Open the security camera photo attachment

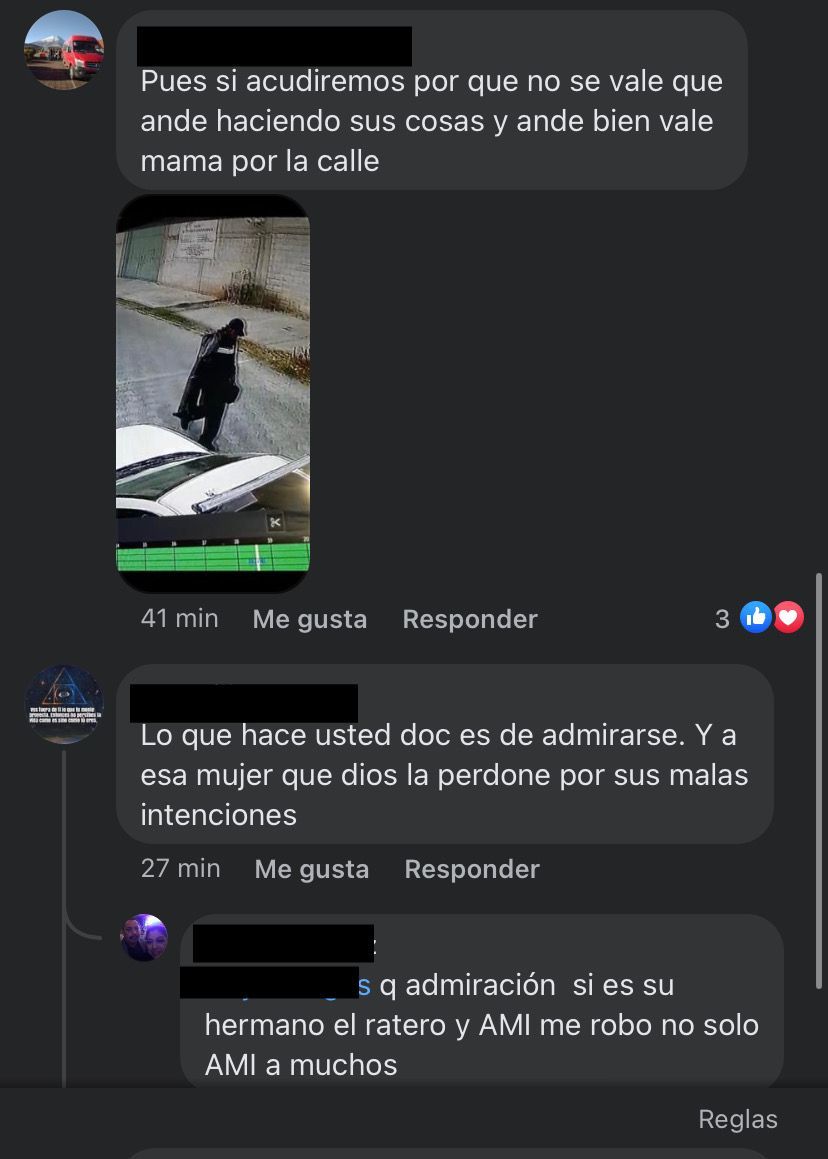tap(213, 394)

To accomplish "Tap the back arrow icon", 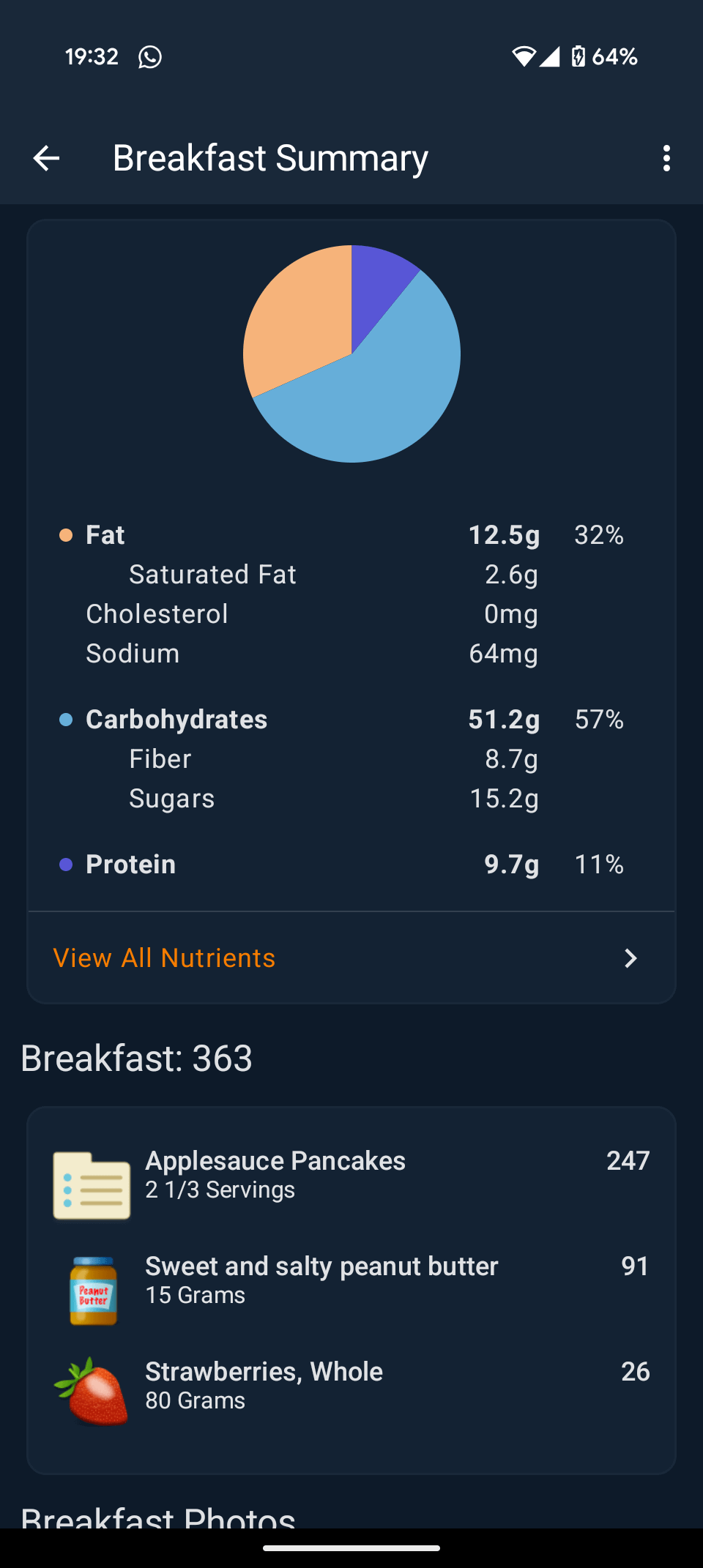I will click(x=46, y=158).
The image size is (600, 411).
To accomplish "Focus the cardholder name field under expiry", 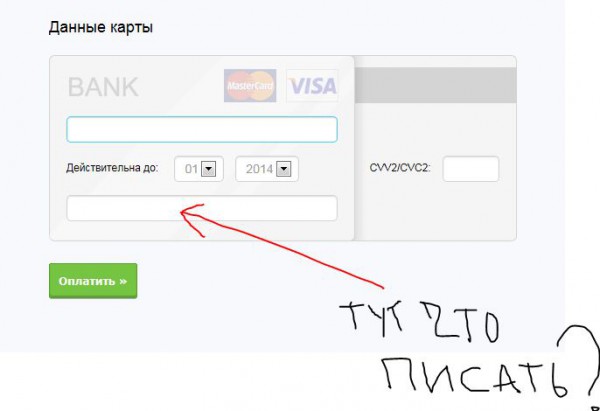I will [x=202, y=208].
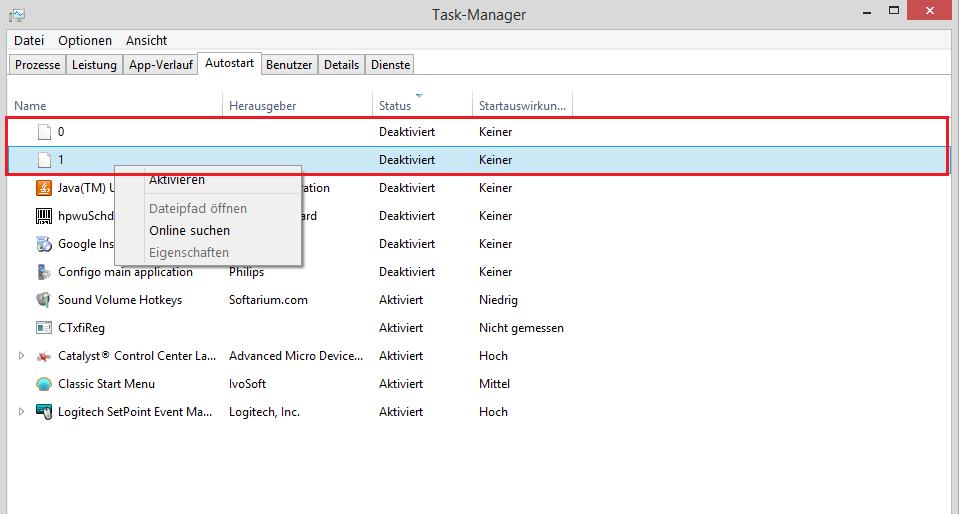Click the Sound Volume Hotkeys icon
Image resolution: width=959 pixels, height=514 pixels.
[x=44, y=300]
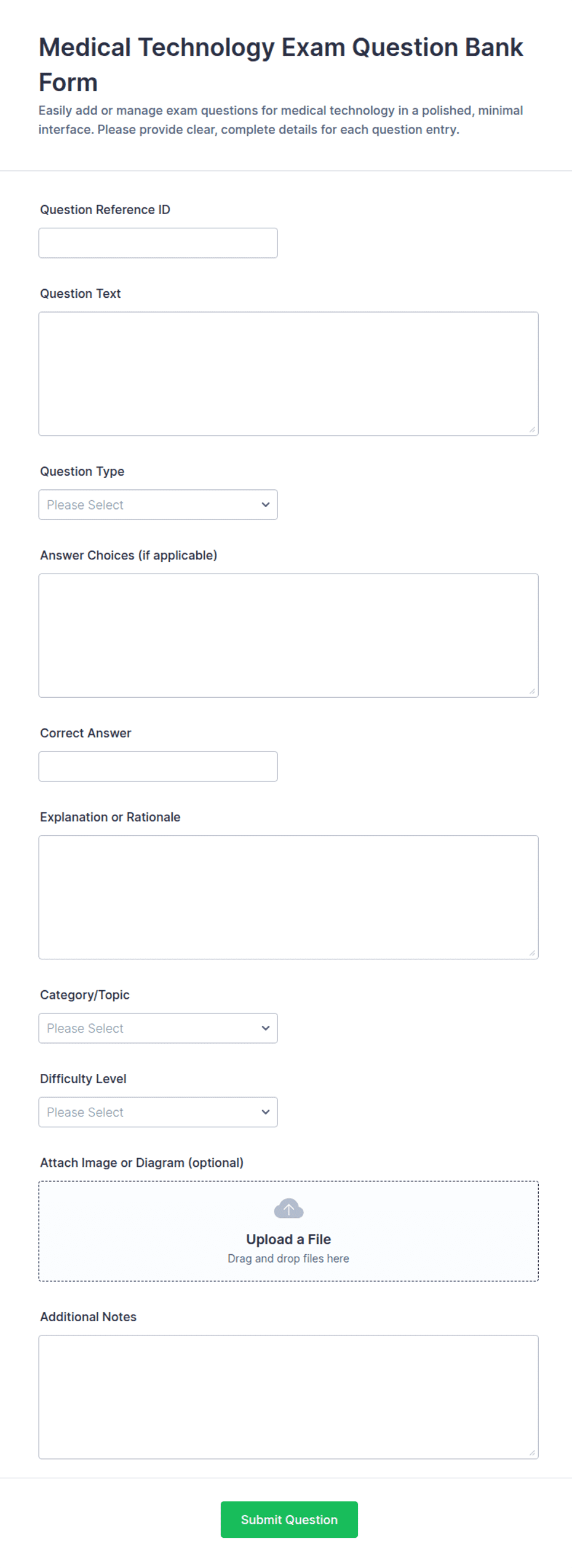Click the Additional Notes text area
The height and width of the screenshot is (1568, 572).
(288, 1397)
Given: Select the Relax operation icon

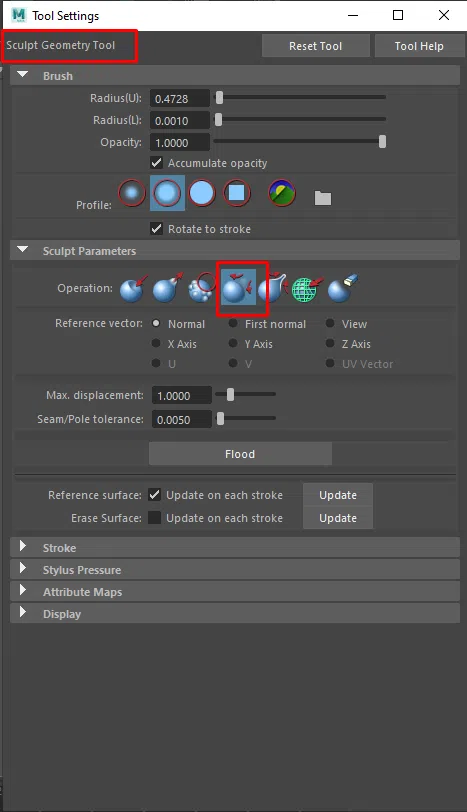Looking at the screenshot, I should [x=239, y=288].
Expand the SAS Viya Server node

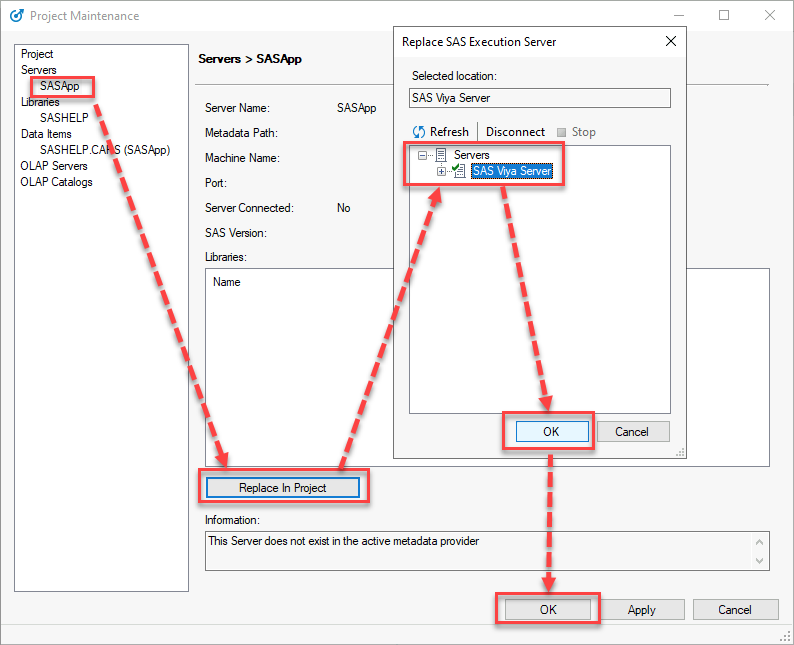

════

#### [YOUR OBJECTIVE]
Swap "node" for "folder" in the entries from the line containing "Given: Select the Relax operation icon" through the end of the entries, both ends inclusive, and keep everything else unchanged. Omit the pictures from the output.

#### [WRITTEN SOLUTION]
Given: Select the Relax operation icon

Looking at the screenshot, I should [x=239, y=288].
Expand the SAS Viya Server folder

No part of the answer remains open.